"Data is the new oil" has been a modern-day catchphrase, implying that oil was losing its status as the world’s most valuable resource. It seemed an apt metaphor, until Russia’s invasion of Ukraine showed the world’s sensitivity to oil shocks. But as we wrote here, oil isn’t the only commodity that is proving its worth.
The conflict has not only plunged the European continent into its worst crisis since World War II, but the economic implications are cascading across the globe. After a turbulent start to the year due to the Omicron wave, emerging markets (EMs) are now finding themselves in the midst of another storm.
The war and retaliatory sanctions are delivering a major shock to commodity markets. The average price of nine commodities produced by Russia, Ukraine, and Belarus have almost doubled since the start of the year. These developments will have direct and knock-on effects on the emerging world.
Eastern European states, particularly the Baltics, have sizeable trade linkages with the combatants and are highly dependent on Russian gas. Should Russia decide to hold gas exports back, these countries would have limited options apart from power rationing. Energy-intensive sectors like chemicals, metals and refining will bear the brunt of such policies. Apart from energy, Moscow and Kyiv are also important sources of agricultural, iron ore and palladium supplies for the region.

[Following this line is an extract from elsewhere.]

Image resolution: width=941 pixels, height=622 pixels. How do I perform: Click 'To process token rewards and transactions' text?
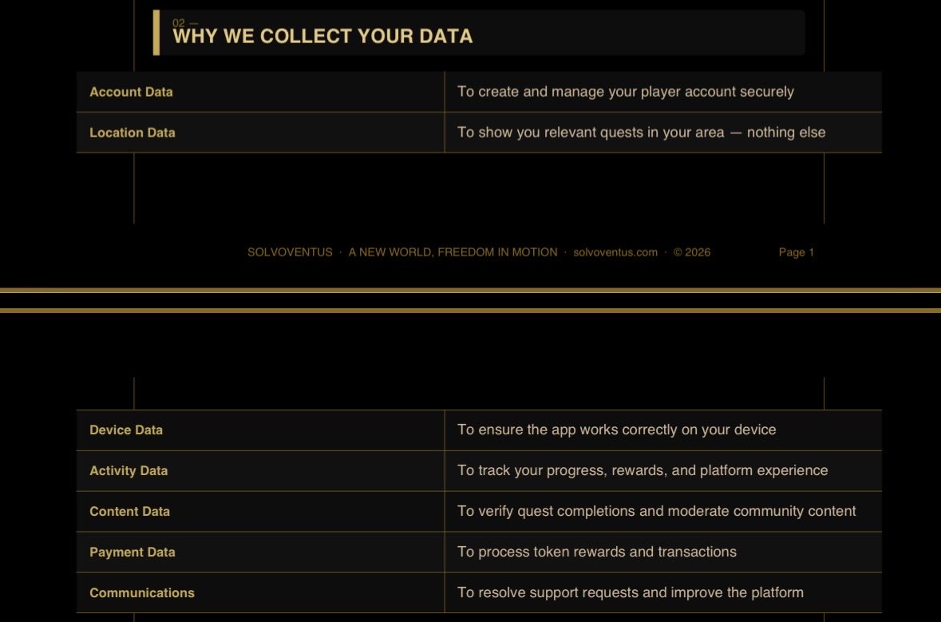tap(596, 553)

In Eastern Europe, Poland appears to be most vulnerable as energy-intensive sectors account for almost one-third of manufacturing gross value added. Elsewhere in Europe, Turkey has significant dependency on Russia as an export destination for construction services, agricultural goods and revenues from tourism. All of these avenues have been narrowed or closed.

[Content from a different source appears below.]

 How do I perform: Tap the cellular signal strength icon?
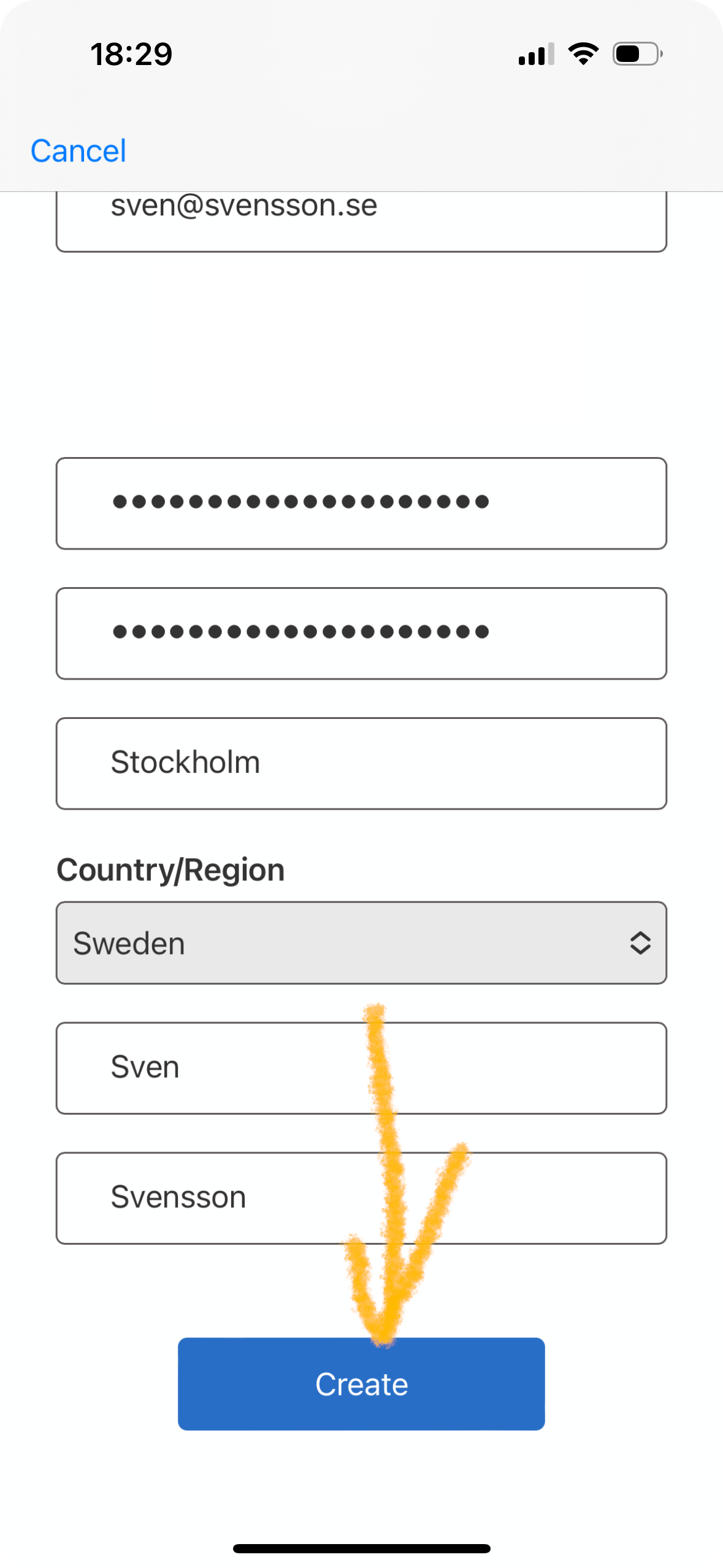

Since the debt crises of the 1990s that had swept from Asia to Latin America, some emerging countries created financial cushions to buffer external shocks. But the pandemic drained those resources, leaving many vulnerable.
High inflation has been a worry for advanced economies, but is a bigger concern for emerging markets. Energy and food items account for a higher share of consumer baskets in EMs than in developed economies. Higher international prices will significantly increase imported inflation.

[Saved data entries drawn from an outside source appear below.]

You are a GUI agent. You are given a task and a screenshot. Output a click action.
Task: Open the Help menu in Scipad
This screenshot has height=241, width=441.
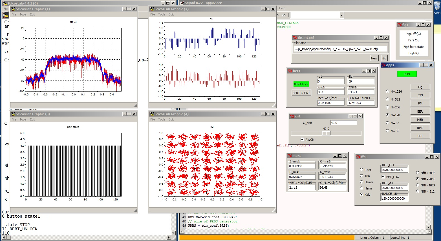tap(282, 8)
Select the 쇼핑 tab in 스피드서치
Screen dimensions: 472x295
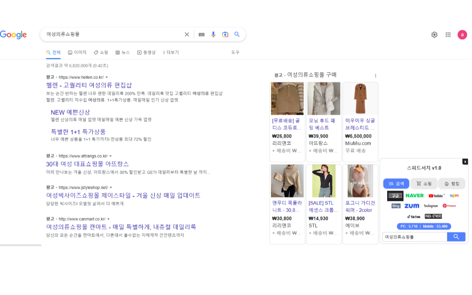(x=424, y=183)
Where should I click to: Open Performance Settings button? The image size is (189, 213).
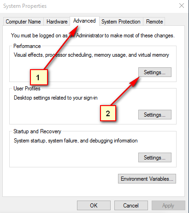[155, 72]
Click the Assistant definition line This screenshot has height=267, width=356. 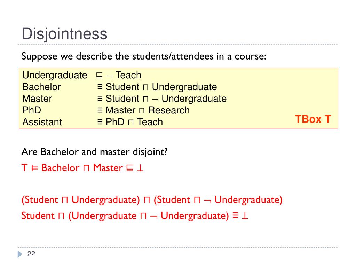coord(93,122)
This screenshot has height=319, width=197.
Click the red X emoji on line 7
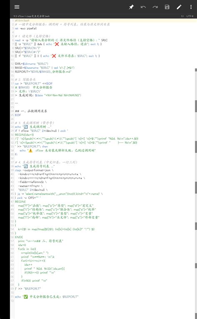tap(57, 44)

Countries like India, China and the Philippines have witnessed the biggest decline to their terms of trade since the start of the year, owing to their heavy reliance on imports of crude oil and gas. Beijing is already struggling to contain industrial inflation. Another bout of price spikes is only going to add to China’s manufacturing woes, even as it continues to work towards healing supply chains.
India imports nearly 80% of its fuel needs. Hence, despite adequate foreign exchange reserves and improved external balances, the Indian rupee has been among the worst performing major EM currencies in recent days. Even Latin American countries like Brazil and Mexico, which are major exporters, will struggle from shortages of fertilizers and metals imported from Russia.
Emerging economies, generally, lack policy credibility. Price increases coupled with weaker currencies are likely to prompt more aggressive action from EM central banks, which have already prioritized the inflation threat over risks to growth in the past year. This particularly holds true for Latin America, where inflation has emerged as a potent threat and is pushing key regional economies like Brazil into stagflation.
Price shocks produced by the conflict have hindered some countries and helped others.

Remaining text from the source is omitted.